TÂCHES DEMANDÉES
1. Reproduisez mot pour mot le passage du texte nécrologique sur des figures de la musique compris entre « Collaborateur régulier du » et « Bob Porter (1940-2021) », bornes incluses.
2. Poursuivez le texte nécrologique sur des figures de la musique à partir de sa dernière ligne.

TEXTE DU DOCUMENT
————

Ralph Schuckett (1948-2021)
Collaborateur régulier du rocker Todd Rundgren, le clavier Ralph Schuckett mène également une carrière d’accompagnateur de studio et d’auteur-compositeur. À partir de la fin des années 1960, il collabore sur disque avec James Cotton, Ruth Copeland, Nona Hendryx, General Johnson, les Four Tops, les Manhattans, Howard Johnson, Kashif, Glenn Jones, Whitney Houston, Evelyn King, George Benson… 

Bob Porter (1940-2021)
Originaire du Massachusetts, Bob Porter travaille comme journaliste musicale pour Cash Box et Down Beat et écrit de nombreuses notes de pochettes à partir du début des années 1960. À la fin de la décennie, il commence à se faire remarquer comme producteur pour le label Prestige, pilotant de nombreuses séances, bien souvent dans un registre soul jazz, pour des artistes comme Boogaloo Joe Jones, Billy Butler, Houston Person, Melvin Sparks, Pucho & The Latin Soul Brothers, Idris Muhammad, Bernard Purdie, Funk Inc… Tout en continuant à superviser des séances contemporaines (Charles Wright, Caesar Frazier, Pee Wee Ellis, Helen Hume, Eddie Vinson, Big Joe Turner, Hank Crawford…) pour différents labels, il se spécialise à partir du milieu des années 1970 dans la production de réédition, d’abord pour Savoy puis pour Atlantic. Il est notamment à la manœuvre pour la série “Atlantic Rhythm And Blues 1947-1974”, qui lui vaut un Grammy, et pour différentes anthologies de référence, comme les “Atco Sessions” de Guitar Slim ou “The Otis Redding Story”, ainsi que, dans les années 2000, pour la réédition du catalogue Prestige. Il anime à partir du début des années 1980 une émission de radio très écoutée, Portraits In Blue, et assure régulièrement le rôle de MC pour le Chicago Blues Festival à partir des années 1990. 

Charles Dennis (199?-2021)

————

DONNÉES ENREGISTRÉES

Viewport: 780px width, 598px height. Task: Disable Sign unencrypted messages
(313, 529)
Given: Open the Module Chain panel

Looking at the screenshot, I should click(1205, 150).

————

RÉPONSES
1.
Collaborateur régulier du rocker Todd Rundgren, le clavier Ralph Schuckett mène également une carrière d’accompagnateur de studio et d’auteur-compositeur. À partir de la fin des années 1960, il collabore sur disque avec James Cotton, Ruth Copeland, Nona Hendryx, General Johnson, les Four Tops, les Manhattans, Howard Johnson, Kashif, Glenn Jones, Whitney Houston, Evelyn King, George Benson… 

Bob Porter (1940-2021)

2.
Longtemps habitué des scènes de Las Vegas avec son Charlie Tuna Band, le guitariste Charles Dennis est découvert par le grand public blues quand il rejoint, au début des années 2000, le groupe de B.B. King, après avoir accompagné Bobby Bland. Il reste au sein de l’orchestre jusqu’au décès de King, participant aux nombreuses tournées internationales de celui-ci – il est par exemple à Paris au grand Rex en 2012 – et apparaissant sur les albums et DVD en public de cette époque (le “Live” de 2008, “Live At The Royal Albert Hall 2011”, “Live By Request”…). Il avait joué un rôle de mentor dans les années 1980 pour Keb’Mo, qui l’avait invité sur son album “Big Wide Grin”. 

Robert “Bip” Neal Jr (199?-2021)
Membre actif de la très dynamique scène funk de Dayton, dans l’Ohio, le chanteur et percussionniste Robert Neal Jr était le leader du groupe Faze-O, composant et assurant la voix principale sur la plus grande partie du répertoire des trois albums du groupe parus entre 1977 et 1979, et notamment sur leur tube Ridin’ high. Sa musique a notamment été samplée par Snoop Dogg, Kris Kross et Ice Cube. 

Yaphet Kotto (1939-2021)
Surtout connu pour ses rôles dans le James Bond Live and Let Die et dans Alien, Yaphet Kotto était également, au cours d’une carrière engagée au début des années 1960, apparu dans quelques films dans le registre blaxploitation comme Across 110th Street – bien connu pour sa musique à laquelle participe Bobby Womack – et Truck Turner, où il partage l’affiche avec Isaac Hayes. Il a publié un single à la fin des années 1960, Have you ever seen the blues, produit par Hugh Masakela et paru sur Chisa. 

Randy Myers (1947-2021)
Frère de la chanteuse et autrice Jackie DeShannon, Randy Myers co-écrit plusieurs titres en sa compagnie, parfois avec Jimmy Holiday, parmi lesquels le classique Put a little love in your heart, chanté par DeShannon, Dorothy Morrison, David Ruffin, Carolyn Franklin, Martha & the Vandellas, les Isley Brothers, Mahalia Jackson, Ella Fitzgerald, les Campbell Brothers, Kiki Dee, Gladys Knight & the Pips, Dionne Warwick et bien d’autres, y compris dans un registre pop. Ses autres chansons ont été interprétées, en particulier, par Jimmy Holiday, les Jackson 5, Doris Duke, les Raeletts, ainsi que par sa sœur. 

Ronald Moten (199?-2021)
Originaire de Chicago où il fait ses débuts sur la scène gospel, le clavier Ronald Moten a fait partie du groupe de Carl Weathersby, participant notamment au festival de Lucerne en 2016 et à la tournée du Chicago Blues Festival en 2017. 

Jack Bradley (1934-2021)
Grand admirateur de Louis Armstrong, Bradley devient le photographe attitré du musicien à la fin des années 1950 et en profite pour immortaliser les plus grands musiciens de jazz. Ses images apparaissent sur les pochettes et dans les livrets de nombreux albums, parmi lesquels des disques de Quincy Jones, Magic Sam, Victoria Spivey… 

Bashkar Menon (1934-2021)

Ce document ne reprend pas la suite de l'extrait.